Après trois années, les pratiques de formation à distance se sont stabilisées, mais « sans prendre totalement en compte le modèle pédagogique voulu » (Gélis, Froye et Rebah, 2017, p. 106). De nombreuses pratiques héritées du présentiel se sont perpétuées à travers les nouvelles modalités de formation : la dimension collaborative entre les étudiants ne s’est développée, les ressources écrites étaient toujours celles des cours présentiels et les séances de communication écrite synchrone étaient construites sur le modèle des séances présentielles. Autrement dit, « les scénarios pédagogiques effectifs restaient ceux du présentiel » (ibid.). En conséquence, l’innovation initiale se réduisait progressivement à une innovation de type logistique et organisationnelle (Peltier, 2020) tandis que les enseignants semblaient se désengager. Pour relancer la dynamique de l’innovation et la motivation des enseignants, « un chantier d’envergure » a été lancé : concevoir et créer des ressources pédagogiques dont le contenus, le format, le rôle étaient adaptés à un scénario pédagogique cohérent, propice à l’apprentissage à distance.

En 2015, l’équipe porteuse du projet a décidé d’instrumenter le processus de conception et de réalisation des ressources pédagogiques en utilisant la chaîne éditoriale OPALE pour les raisons suivantes : « Nous y voyons un moyen d’accroître l’expertise de nos enseignants, de les valoriser en les formant à des outils qu’ils ne pratiquent pas et qui leur seront utiles dans d’autres contextes.

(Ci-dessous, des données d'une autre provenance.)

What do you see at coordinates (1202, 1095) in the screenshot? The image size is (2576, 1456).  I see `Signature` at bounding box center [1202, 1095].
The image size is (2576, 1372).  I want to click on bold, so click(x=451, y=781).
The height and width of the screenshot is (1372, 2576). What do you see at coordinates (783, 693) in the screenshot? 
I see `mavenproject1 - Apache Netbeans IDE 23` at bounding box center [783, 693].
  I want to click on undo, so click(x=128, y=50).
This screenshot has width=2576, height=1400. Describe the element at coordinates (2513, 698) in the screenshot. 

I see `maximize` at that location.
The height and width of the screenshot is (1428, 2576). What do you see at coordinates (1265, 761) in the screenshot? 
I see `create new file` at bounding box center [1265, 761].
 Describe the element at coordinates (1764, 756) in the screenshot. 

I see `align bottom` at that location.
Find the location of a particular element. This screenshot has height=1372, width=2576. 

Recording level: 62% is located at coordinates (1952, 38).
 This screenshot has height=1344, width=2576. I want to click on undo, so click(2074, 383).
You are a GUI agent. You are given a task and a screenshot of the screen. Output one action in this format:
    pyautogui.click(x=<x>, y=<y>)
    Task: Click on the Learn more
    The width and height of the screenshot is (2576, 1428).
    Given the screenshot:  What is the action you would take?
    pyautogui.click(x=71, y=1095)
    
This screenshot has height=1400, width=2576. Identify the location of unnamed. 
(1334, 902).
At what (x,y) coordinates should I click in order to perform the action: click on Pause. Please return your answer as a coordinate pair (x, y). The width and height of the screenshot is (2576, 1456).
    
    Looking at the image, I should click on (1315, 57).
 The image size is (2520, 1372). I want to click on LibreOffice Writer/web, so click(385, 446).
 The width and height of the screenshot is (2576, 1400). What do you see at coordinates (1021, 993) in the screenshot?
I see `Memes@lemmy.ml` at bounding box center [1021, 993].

Nous y voyons également un moyen de faire progresser l’efficience de l’enseignement à distance. » (ibid.) [17]. Il s’est agi d’une « refondation » des ressources, majoritairement issues des textes imprimés des cours présentiels, visant à produire des ressources multimédia, interactives et personnalisées. L’intérêt de cette démarche ne réside pas seulement dans l’utilisation d’un nouvel outil d’aide à une tâche spécifique (Basque, voir ci-dessus), mais « de mener une réflexion nouvelle sur les connaissances à expliciter et sur leur médiatisation » (p.107). Dans le processus, deux ingénieurs pédagogiques ont pris en charge l’écriture des cours sous la chaîne OPALE, pour décharger les enseignants de l’appropriation du logiciel, même s’ils avaient reçu une formation de base aux fonctionnalités générales du logiciel. Mais l’objectif était de ne pas détourner les enseignants de la dimension pédagogique et didactique du processus de réécriture. Très vite, enseignants et ingénieurs pédagogiques furent amenés à collaborer afin d’élaborer les ressources tandis que les apprenants furent associés aux phases d’évaluation. La recherche qui montre l’intérêt et la réussite globale de la démarche, soulève le problème des acteurs qui prennent en charge l’écriture des ressources sous OPALE. Le travail est long, voire coûteux, et une bonne maîtrise du logiciel est indispensable, mais certains enseignants souhaitent et peuvent acquérir les compétences nécessaires.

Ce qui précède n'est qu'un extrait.